Directions: Output, word for word, the line that contains "This screenshot has width=532, height=280." and all lines after it in the records below, omitting pictures.

Start of Source data

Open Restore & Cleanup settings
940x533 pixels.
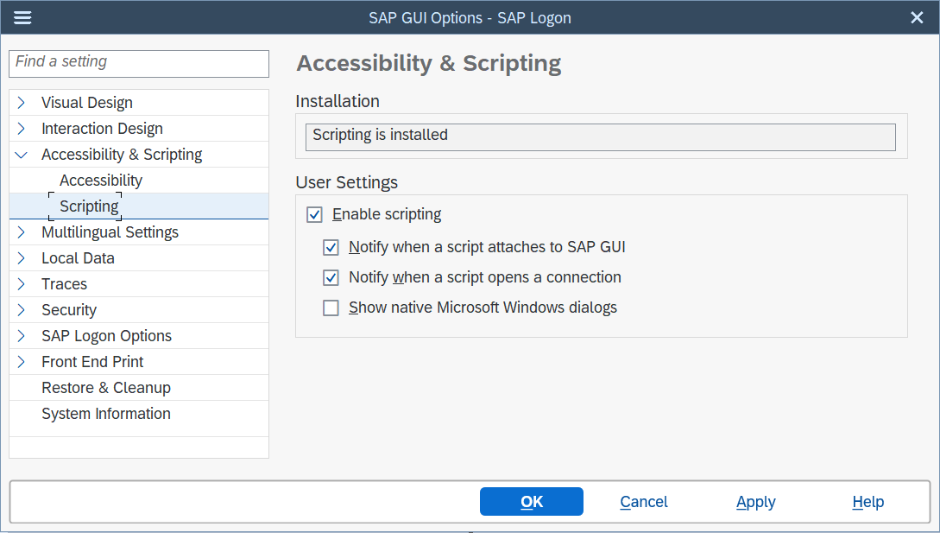click(x=105, y=388)
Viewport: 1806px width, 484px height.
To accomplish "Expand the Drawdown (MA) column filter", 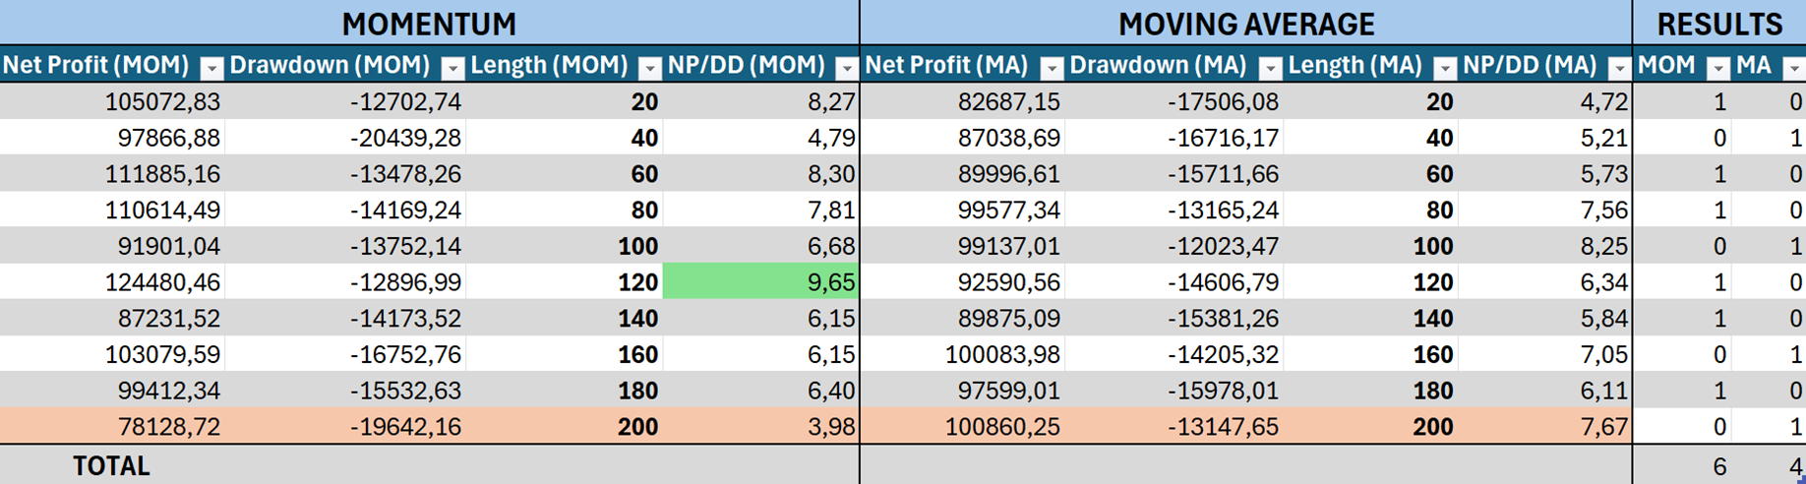I will point(1270,68).
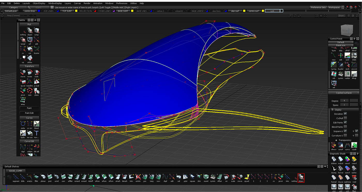Toggle the Blend Points checkbox
This screenshot has width=362, height=192.
click(x=345, y=127)
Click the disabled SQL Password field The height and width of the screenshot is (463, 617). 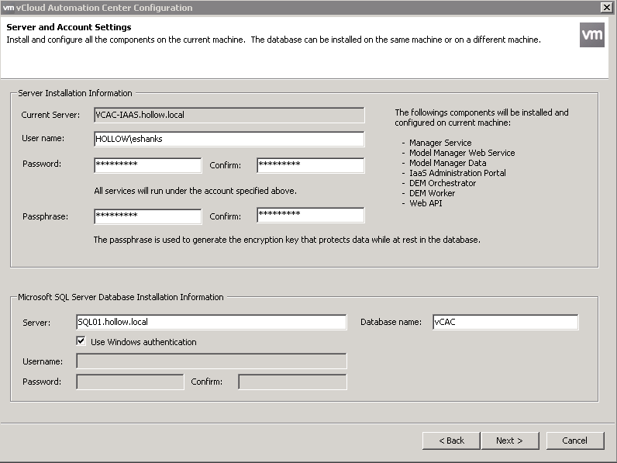pyautogui.click(x=129, y=382)
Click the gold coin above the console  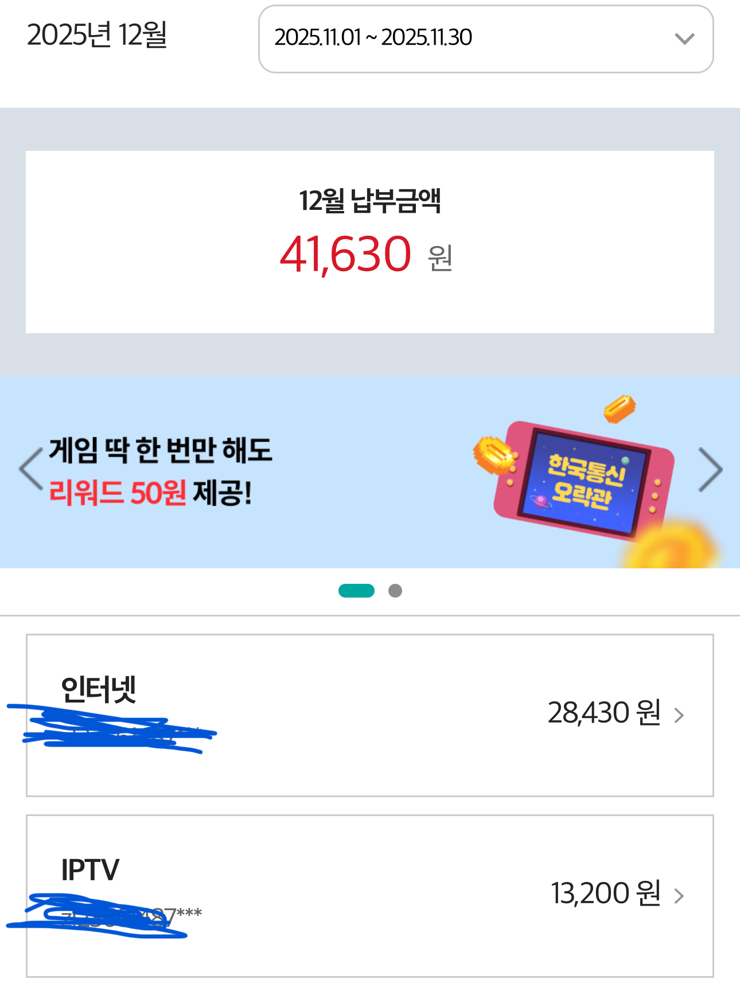pyautogui.click(x=619, y=409)
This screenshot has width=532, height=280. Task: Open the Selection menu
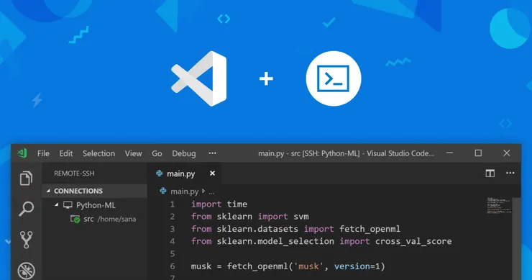tap(98, 153)
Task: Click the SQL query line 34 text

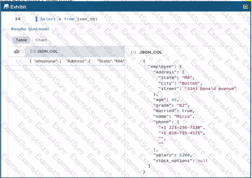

End of Source data

Completed exercise:
This screenshot has width=532, height=280. Task: Open the Selection menu
tap(98, 153)
Task: Click the SQL query line 34 text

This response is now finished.